Le Brun, Sare and Lidén have yet to begin their real lives in advertising. They’re currently building portfolios at SCA; these will be sifted through by agencies and the students invited to placement on the strength of this work. Amid this environment – which even the most establish creative would describe as pressurised – it was Brignull’s comments on writing that gave the team the most comfort.
“One thing he told me about writing is for some people it’s just a straight road, where you get to the point straight away and very easily,” says Lidén. “I always assumed that’s how it was for Tony, as he was continuously putting out great work. But he described [his copywriting process] as zig-zagging around and around up and down. That was the way his road went for every single bit of copy that he wrote, which gave me – as an aspiring copywriter – a lot of motivation.”
Brignull recalls this account with pride.
“I had to write each piece of copy maybe 20 times, pinning each sheet to the wall, then coming in next day and writing it again,” he says. “Often it meant crossing out half of what I wrote yesterday. I took all the time I was given and often more.
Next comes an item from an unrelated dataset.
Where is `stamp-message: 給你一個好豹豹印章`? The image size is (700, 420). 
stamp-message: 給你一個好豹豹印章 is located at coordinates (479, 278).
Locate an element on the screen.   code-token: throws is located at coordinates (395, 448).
I wrote and rewrote until I was sure it flowed, one sentence into another.
“A client once said to me, your copy is too long. I said, if you can take a single word out and it still makes sense, I’ll shorten it. I knew he couldn’t because I’d already tried. Perhaps I’m a better example to young writers than others who were more naturally gifted than I am. I had to learn my craft.”
But Brignull and his documenters are astutely aware they’re working in two different worlds. When asked if they think anyone like Brignull is working today, the group is hesitant – astutely naming the overwhelming amount of media platforms, the death of long-form copy, nervous clients with short in-house tenures and shortening consumer attention spans as reasons why the career of a superstar copywriter may no longer exist.
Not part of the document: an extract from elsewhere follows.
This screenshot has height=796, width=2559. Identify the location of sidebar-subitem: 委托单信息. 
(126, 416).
And for the reasons above, Brignull “fears” for the students’ careers. He believes they’re inheriting more disadvantages than advantages, referring specifically to “failing” newspapers, “thin” magazines and non-existent press campaigns.
He goes on: “Posters? I can’t remember when I last saw a good one, let alone one that made me go ‘wow!’ TV as a medium, despite the zapping of commercials, still offers some opportunities for creatives, but they seem fewer and far between. I think the whole business took a hit when media planning and buying moved outside agencies. Instead of being part of the creative process, media became commodity purchasing, and creative work followed suit. As for online advertising, I just don’t get it and I wonder if anyone does. I can’t see how it can charm, amuse, persuade or sell anything.
“What I guess I’m saying is, I don’t think the media exists nowadays for young advertising people to express the subtlety of their art. I only hope that big clients – car manufacturers, for instance, whose work is dreadful at the moment – will demand a change for the better.”
Despite the complexity of the new media landscape, the overruling advice that the students took from Brignull is simple: make “wonderful” work.
“That’s what he’d say to himself when he’d finish an ad: is it wonderful? Was it worth putting in the time and effort?” remembers Le Brun.
“You’ll know it when you see it,” emphasises Brignull. “You’ll recognise it. It comes with a tingle of fear, the fear of the new. Don’t settle for anything less. Be difficult.”